I was very flatted and, frankly, honoured to see The Currency Cold War selected in the top 10 of the best books about cryptography by a panel comprising the noted venture capitalist Marc Andreessen, Professor of Applied Cryptography Nadim Kobeissi, Associate Professor of Economics Stephen Kinsella and Researcher Jerry Gamblin.
To be listed at no.7 amongst these brilliant books is more than I could have hoped for a year ago when I sat down to start work on what turned out to be the most timely of my books so far! A big thank you to everyone at the London Publishing Partnership for making this happen.
I am beyond excited to announce that the audiobook version of The Currency Cold War is now available on Audible and other platforms. It is expertly narrated by James Barlow, a professional voice artist who made a great job of interpreting my words for a general audience. Enjoy!
with kind permission of Helen Holmes (Instagram @TheOfficeMuse).
I wrote this article about China and digital currency for Forbes. Once it blew past 100,000 unique page views and was still being posted around on social media, I realised that the article must have touched a nerve somewhere! But the question is, what made the article so popular? Was it my brilliant analysis of the issues and the need for co-ordination between government and private sector, or was it Helen Holmes even more brilliant cartoon that precedes it!
The website Biblio-Fiend have listed their nine best books about the future of money and I cannot help but be a little flattered to find out that not only am I the author of two of the books on the list, this book is listed first! Here’s the full list:
The Currency Cold War.
Blockchain Bubble or Revolution by N. Mehta, A. Agasha & P. Detroja (Paravane: 2019).
The Future of Finance by H. Arslanian & F. Fischer (Palgrave Macmillian: 2019).
Beyond Blockchain by E. Townsend (2018).
Before Babylon, Beyond Bitcoin by D. Birch (LPP: 2017).
The Internet of Money volumes 1-3 by A. Antonopoulos (CreateSpace: 2016).
Personal Currency by R. Colbourn & A. Riegelmann (Lionhead: 2016).
The Age of Cryptocurrency by M. Casey and P. Vigna (Macmillan:2015).

◆ **Entries shown**:
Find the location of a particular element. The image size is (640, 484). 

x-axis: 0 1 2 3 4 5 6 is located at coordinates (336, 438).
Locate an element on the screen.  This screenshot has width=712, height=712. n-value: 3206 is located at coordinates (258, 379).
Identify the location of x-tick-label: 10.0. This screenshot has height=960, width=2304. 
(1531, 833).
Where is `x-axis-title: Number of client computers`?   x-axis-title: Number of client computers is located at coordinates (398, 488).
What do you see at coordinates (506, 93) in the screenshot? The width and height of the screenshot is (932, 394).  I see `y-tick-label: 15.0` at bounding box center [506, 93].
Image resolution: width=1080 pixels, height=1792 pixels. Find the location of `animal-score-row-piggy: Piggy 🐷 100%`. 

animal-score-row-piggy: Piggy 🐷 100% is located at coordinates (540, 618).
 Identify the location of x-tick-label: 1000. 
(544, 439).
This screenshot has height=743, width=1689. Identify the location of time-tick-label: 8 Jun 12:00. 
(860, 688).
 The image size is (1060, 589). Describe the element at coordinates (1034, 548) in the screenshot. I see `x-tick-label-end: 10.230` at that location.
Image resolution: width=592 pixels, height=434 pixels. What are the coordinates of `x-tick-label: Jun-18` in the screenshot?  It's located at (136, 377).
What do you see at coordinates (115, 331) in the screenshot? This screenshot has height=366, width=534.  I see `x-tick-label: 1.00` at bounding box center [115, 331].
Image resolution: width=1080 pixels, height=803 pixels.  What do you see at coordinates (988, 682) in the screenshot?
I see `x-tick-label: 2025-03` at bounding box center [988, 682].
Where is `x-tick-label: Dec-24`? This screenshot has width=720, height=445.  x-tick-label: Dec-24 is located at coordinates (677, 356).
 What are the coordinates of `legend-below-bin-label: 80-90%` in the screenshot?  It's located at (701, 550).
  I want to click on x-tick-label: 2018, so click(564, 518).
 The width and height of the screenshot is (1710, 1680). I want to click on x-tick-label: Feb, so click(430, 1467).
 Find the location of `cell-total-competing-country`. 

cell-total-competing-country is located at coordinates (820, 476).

◆ **What is expected**: Could you carry the passage about The Currency Cold War and its book listings further, starting after its final line? The records were taken from a different source than the passage.

◆ **Written response**:
How Would You Like To Pay by B. Maurer (Duke University Press: 2015).
Needless to say, I was very flattered to be in such good company!
In the MIT Technology Review “10 Breakthrough Technologies for 2020”, digital money is correctly identified as one of the most important technologies of the year. It really is, and not only for financial reasons. Their article says that
The rise of digital currency has massive ramifications for financial privacy.
Indeed it does but, as I suggest in the book, we can make design choices about how digital money works to “set the dial” on privacy. So I think that the privacy issues can be managed. But what really caught my eye in the MIT piece was the closing statement that the “digital money wars have begun”.
This may seem hyberolic, but it really isn’t, which is why I wrote this book.
As to who might win these wars, well, who knows. The truth is that after writing this book I don’t know any more than anyone else knows. I can say that I doubt that Libra is the future of digital money (many observers noted that Mark Zuckererg’s Vision for 2030 that was published on Facebook in January 2020, did not mention Libra at all) but it has certainly been a catalyst for thinking about the future of digital money. What I am more certain about is that there are some people who take the notion of this coming digital money war seriously, have a strategy for the battles to come and a long-term plan to win it.